* Collected data entries
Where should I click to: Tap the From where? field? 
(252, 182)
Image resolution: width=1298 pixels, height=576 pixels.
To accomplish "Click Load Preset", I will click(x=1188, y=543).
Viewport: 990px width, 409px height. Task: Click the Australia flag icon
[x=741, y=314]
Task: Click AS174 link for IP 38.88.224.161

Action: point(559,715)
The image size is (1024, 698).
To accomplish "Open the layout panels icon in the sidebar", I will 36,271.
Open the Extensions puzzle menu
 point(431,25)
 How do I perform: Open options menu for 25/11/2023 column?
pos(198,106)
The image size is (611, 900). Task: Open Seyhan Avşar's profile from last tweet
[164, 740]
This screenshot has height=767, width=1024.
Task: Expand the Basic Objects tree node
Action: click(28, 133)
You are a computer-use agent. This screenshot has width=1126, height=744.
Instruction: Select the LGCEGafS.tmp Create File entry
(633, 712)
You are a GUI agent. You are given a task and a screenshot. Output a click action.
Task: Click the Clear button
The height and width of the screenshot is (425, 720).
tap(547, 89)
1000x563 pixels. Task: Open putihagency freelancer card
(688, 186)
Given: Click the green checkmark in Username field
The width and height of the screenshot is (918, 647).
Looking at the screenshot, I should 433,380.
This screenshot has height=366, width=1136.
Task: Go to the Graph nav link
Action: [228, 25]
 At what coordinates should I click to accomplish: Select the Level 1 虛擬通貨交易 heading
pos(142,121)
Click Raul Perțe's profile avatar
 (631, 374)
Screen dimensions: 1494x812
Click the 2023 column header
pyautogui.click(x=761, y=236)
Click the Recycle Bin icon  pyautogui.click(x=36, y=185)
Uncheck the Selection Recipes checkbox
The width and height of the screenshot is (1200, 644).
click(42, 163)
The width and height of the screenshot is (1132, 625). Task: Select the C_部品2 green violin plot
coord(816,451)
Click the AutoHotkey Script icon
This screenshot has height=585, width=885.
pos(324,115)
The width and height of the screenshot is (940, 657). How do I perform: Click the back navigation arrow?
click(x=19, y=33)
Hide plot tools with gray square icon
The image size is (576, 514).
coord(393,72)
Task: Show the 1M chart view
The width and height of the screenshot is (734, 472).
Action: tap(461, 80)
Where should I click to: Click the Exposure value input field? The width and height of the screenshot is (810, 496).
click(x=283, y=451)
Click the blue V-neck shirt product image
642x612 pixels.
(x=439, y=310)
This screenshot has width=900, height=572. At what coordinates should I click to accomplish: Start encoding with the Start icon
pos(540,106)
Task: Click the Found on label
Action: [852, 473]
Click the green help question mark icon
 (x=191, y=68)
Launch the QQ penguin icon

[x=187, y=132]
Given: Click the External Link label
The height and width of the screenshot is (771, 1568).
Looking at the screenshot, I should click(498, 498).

* Your task
Return each line of the data exactly as written above.

* Result
Where should I click to: Tap the From where? field? 
(252, 182)
Image resolution: width=1298 pixels, height=576 pixels.
To accomplish "Click Load Preset", I will click(x=1188, y=543).
Viewport: 990px width, 409px height. Task: Click the Australia flag icon
[x=741, y=314]
Task: Click AS174 link for IP 38.88.224.161

Action: point(559,715)
The image size is (1024, 698).
To accomplish "Open the layout panels icon in the sidebar", I will 36,271.
Open the Extensions puzzle menu
 point(431,25)
 How do I perform: Open options menu for 25/11/2023 column?
pos(198,106)
The image size is (611, 900). Task: Open Seyhan Avşar's profile from last tweet
[164, 740]
This screenshot has height=767, width=1024.
Task: Expand the Basic Objects tree node
Action: click(28, 133)
You are a computer-use agent. This screenshot has width=1126, height=744.
Instruction: Select the LGCEGafS.tmp Create File entry
(633, 712)
You are a GUI agent. You are given a task and a screenshot. Output a click action.
Task: Click the Clear button
The height and width of the screenshot is (425, 720).
tap(547, 89)
1000x563 pixels. Task: Open putihagency freelancer card
(688, 186)
Given: Click the green checkmark in Username field
The width and height of the screenshot is (918, 647).
Looking at the screenshot, I should 433,380.
This screenshot has height=366, width=1136.
Task: Go to the Graph nav link
Action: [228, 25]
 At what coordinates should I click to accomplish: Select the Level 1 虛擬通貨交易 heading
pos(142,121)
Click Raul Perțe's profile avatar
 (631, 374)
Screen dimensions: 1494x812
Click the 2023 column header
pyautogui.click(x=761, y=236)
Click the Recycle Bin icon  pyautogui.click(x=36, y=185)
Uncheck the Selection Recipes checkbox
The width and height of the screenshot is (1200, 644).
click(42, 163)
The width and height of the screenshot is (1132, 625). Task: Select the C_部品2 green violin plot
coord(816,451)
Click the AutoHotkey Script icon
This screenshot has height=585, width=885.
pos(324,115)
The width and height of the screenshot is (940, 657). How do I perform: Click the back navigation arrow?
click(x=19, y=33)
Hide plot tools with gray square icon
The image size is (576, 514).
coord(393,72)
Task: Show the 1M chart view
The width and height of the screenshot is (734, 472).
Action: tap(461, 80)
Where should I click to: Click the Exposure value input field? The width and height of the screenshot is (810, 496).
click(x=283, y=451)
Click the blue V-neck shirt product image
642x612 pixels.
(x=439, y=310)
This screenshot has width=900, height=572. At what coordinates should I click to accomplish: Start encoding with the Start icon
pos(540,106)
Task: Click the Found on label
Action: [852, 473]
Click the green help question mark icon
 (x=191, y=68)
Launch the QQ penguin icon

[x=187, y=132]
Given: Click the External Link label
The height and width of the screenshot is (771, 1568).
Looking at the screenshot, I should click(498, 498).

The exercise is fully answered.